Assemblea Stellantis: Elkann lancia l’allarme su dazi e normative “industria auto a rischio”

In giornata si è tenuta ad Amsterdam anche l’assemblea degli azionisti di Stellantis. Il presidente John Elkann ha colto l’occasione per mettere a fuoco le tensioni che gravano sull’industria, tra normative europee “irrealistiche” e dazi americani “dolorosi”. Un mix che rischia di mettere in seria difficoltà sia l’Europa che gli Stati Uniti: “con l’attuale percorso di tariffe e regolamenti troppo rigidi, l’industria automobilistica americana ed europea è a rischio“, ha dichiarato Elkann; “sarebbe una tragedia, perché parliamo di un settore che crea occupazione, innovazione e coesione sociale. Ma non è troppo tardi per cambiare rotta”. Secondo il presidente, una transizione ordinata è ancora possibile, purché le due sponde dell’Atlantico agiscano in modo tempestivo. E in questo senso, ha accolto con favore le aperture di Donald Trump su un possibile allentamento dei dazi.

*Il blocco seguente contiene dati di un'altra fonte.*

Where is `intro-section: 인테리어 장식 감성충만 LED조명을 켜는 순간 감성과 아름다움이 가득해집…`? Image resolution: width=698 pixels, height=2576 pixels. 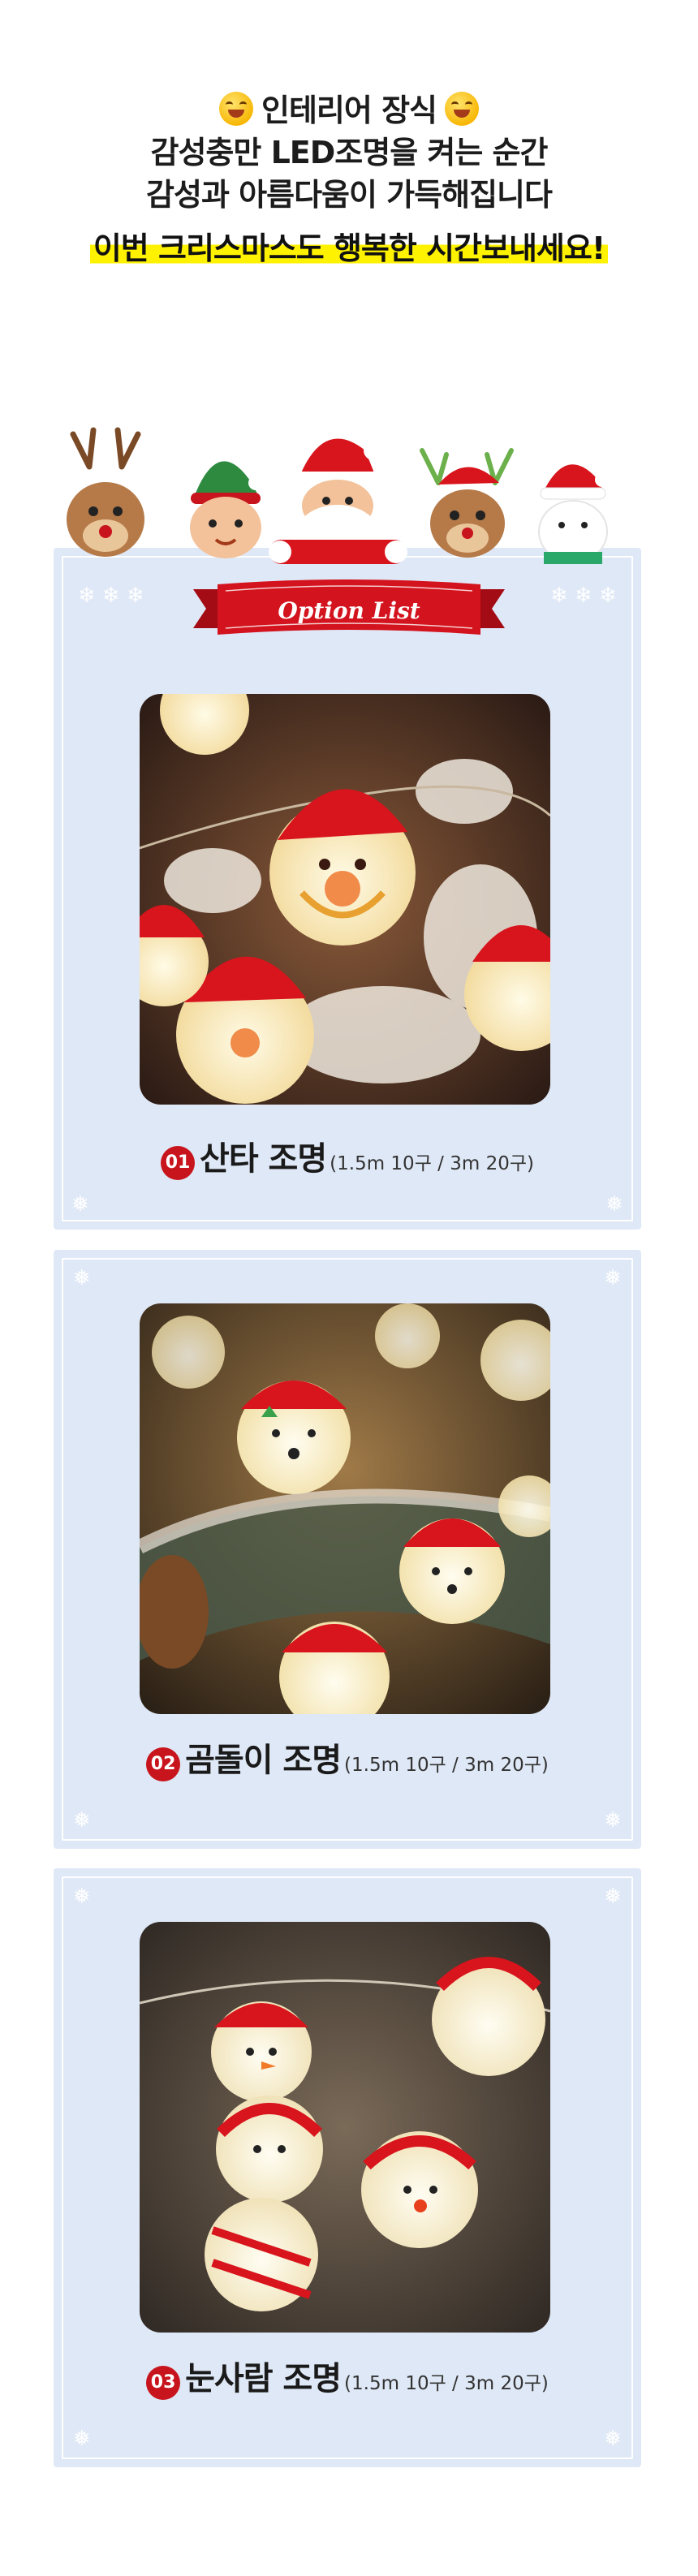
intro-section: 인테리어 장식 감성충만 LED조명을 켜는 순간 감성과 아름다움이 가득해집… is located at coordinates (349, 178).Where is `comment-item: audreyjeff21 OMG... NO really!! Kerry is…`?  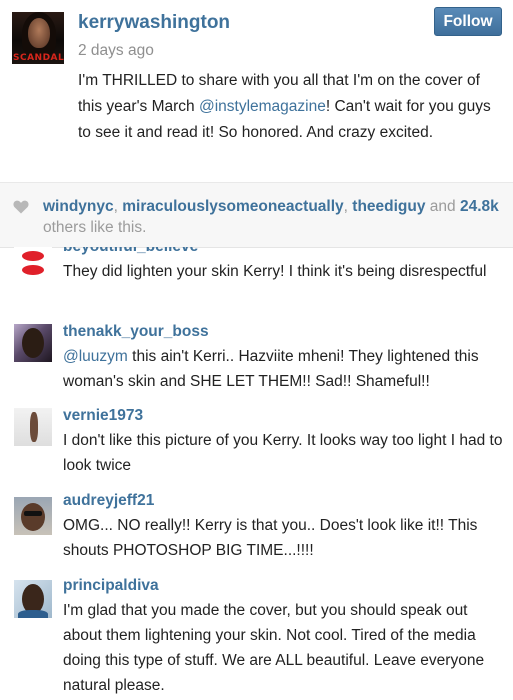
comment-item: audreyjeff21 OMG... NO really!! Kerry is… is located at coordinates (256, 528).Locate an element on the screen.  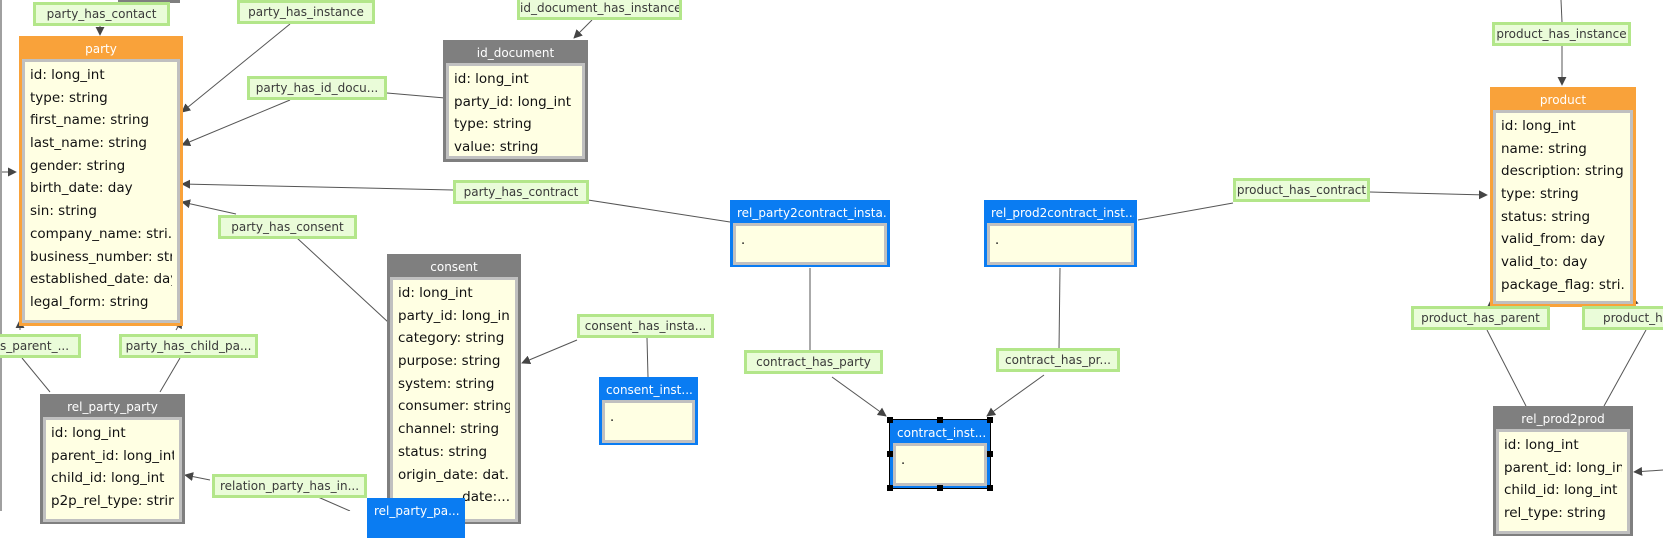
entity-title: consent is located at coordinates (454, 267). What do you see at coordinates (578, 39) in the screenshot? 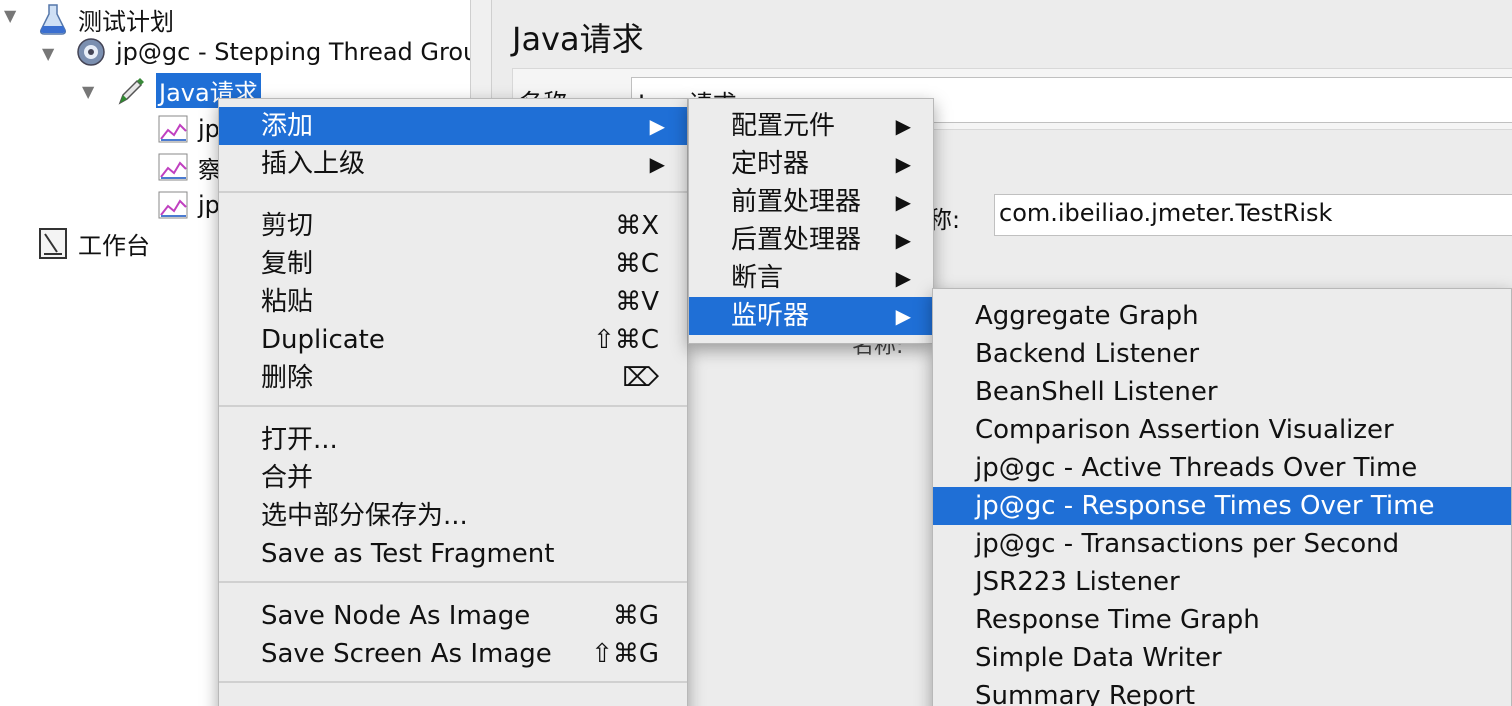
I see `panel-title: Java请求` at bounding box center [578, 39]. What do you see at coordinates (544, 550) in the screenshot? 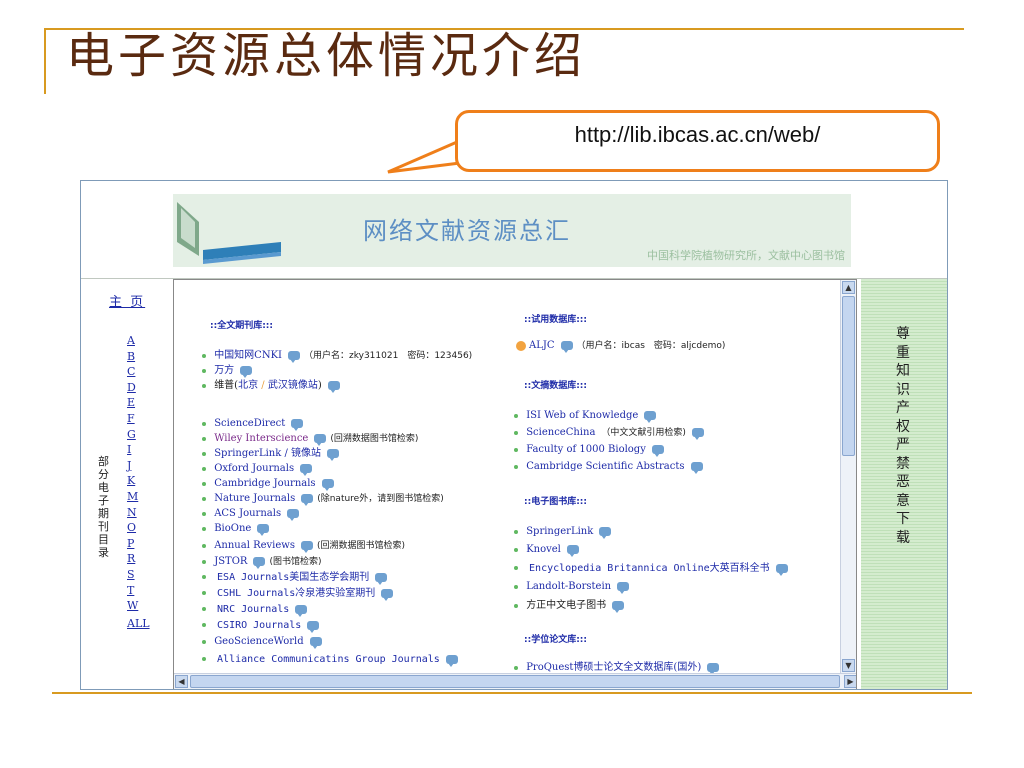
I see `knovel-link: Knovel` at bounding box center [544, 550].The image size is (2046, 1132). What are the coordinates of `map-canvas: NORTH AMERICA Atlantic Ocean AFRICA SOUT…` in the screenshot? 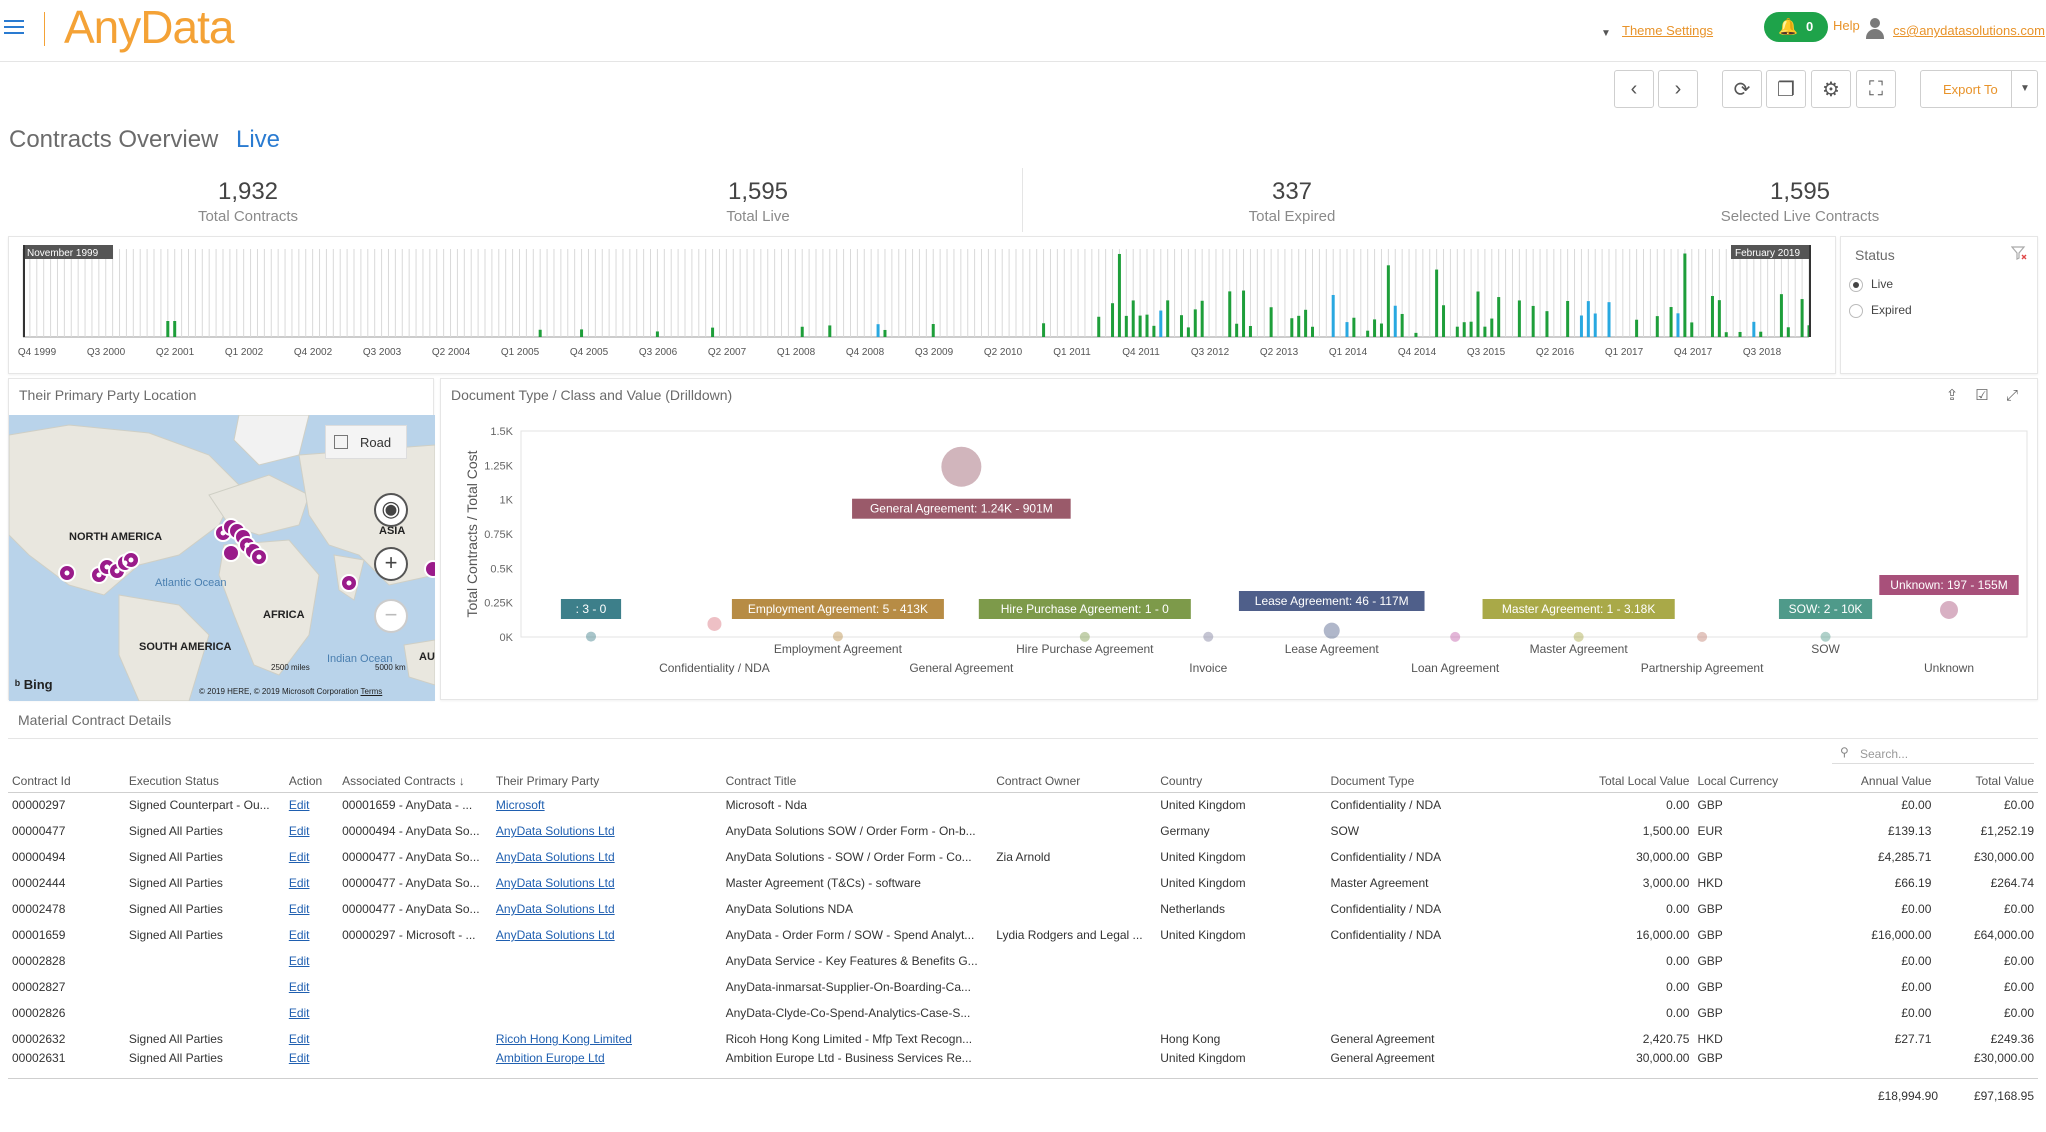 It's located at (222, 558).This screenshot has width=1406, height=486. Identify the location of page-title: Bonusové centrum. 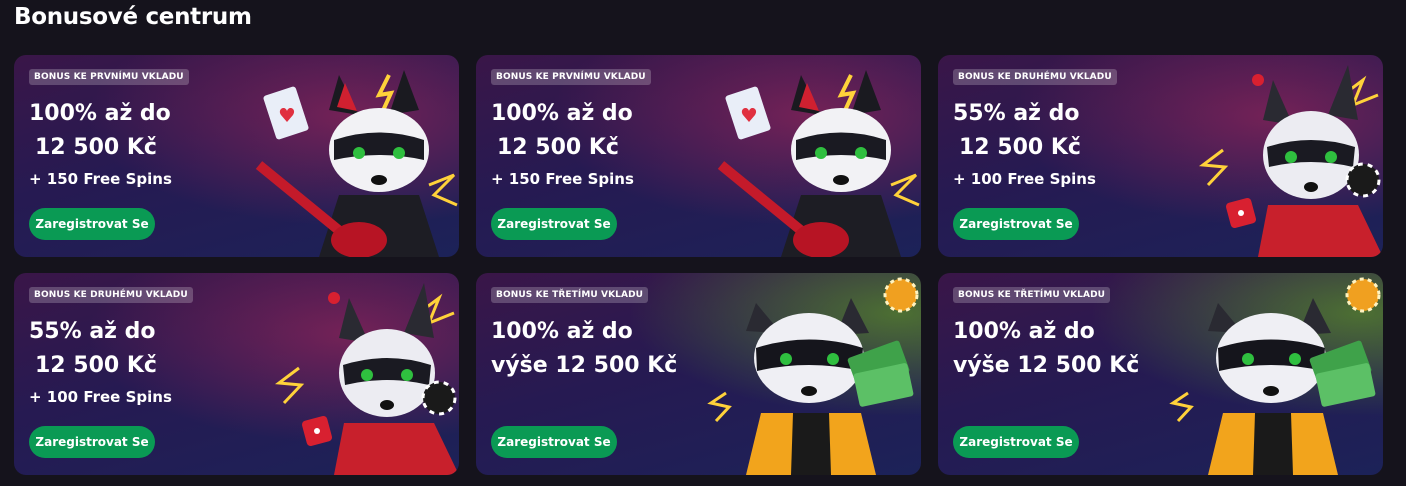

Non sono mancate le note dolenti sul fronte interno di Stellantis: “il 2024 non è stato un buon anno per il gruppo” ha ammesso John Elkann; “alcune delle cause erano sotto il nostro controllo, ed è questo che rende il risultato ancora più deludente”. Dopo l’uscita dell’amministratore delegato Carlos Tavares, avvenuta lo scorso dicembre, il gruppo è ancora in cerca di un successore, la cui nomina, secondo Elkann, è prevista entro la prima metà del 2025.

L’assemblea degli azionisti ha approvato con oltre il 99% dei voti il bilancio 2024 e, con il 66,92% dei consensi (e il 33,08% contrari), anche la nuova politica di remunerazione. Il dividendo previsto è di 0,68 euro per azione, in netto calo rispetto agli 1,55 euro distribuiti lo scorso anno. Il Remuneration Report 2024 include anche i compensi e la buonuscita dell’ex Ceo Tavares: riceverà complessivamente 23,1 milioni di euro per il 2024, in calo del 37% rispetto ai 36,5 milioni dell’anno precedente, e una buonuscita da 12 milioni, che sarà erogata nel 2025. Alcuni investitori, tra cui Allianz Global Investors, e advisor come Proxinvest, hanno criticato l’entità del pacchetto in un anno segnato dal calo di utili e vendite.

Novità anche nel board: entra Claudia Parzani, presidente di Borsa Italiana, mentre vengono confermati membri chiave come Fiona Clare Cicconi e Nicolas Dufourcq. L’assemblea ha inoltre dato il via libera all’autorizzazione per l’acquisto di azioni proprie e all’emissione di nuovi titoli.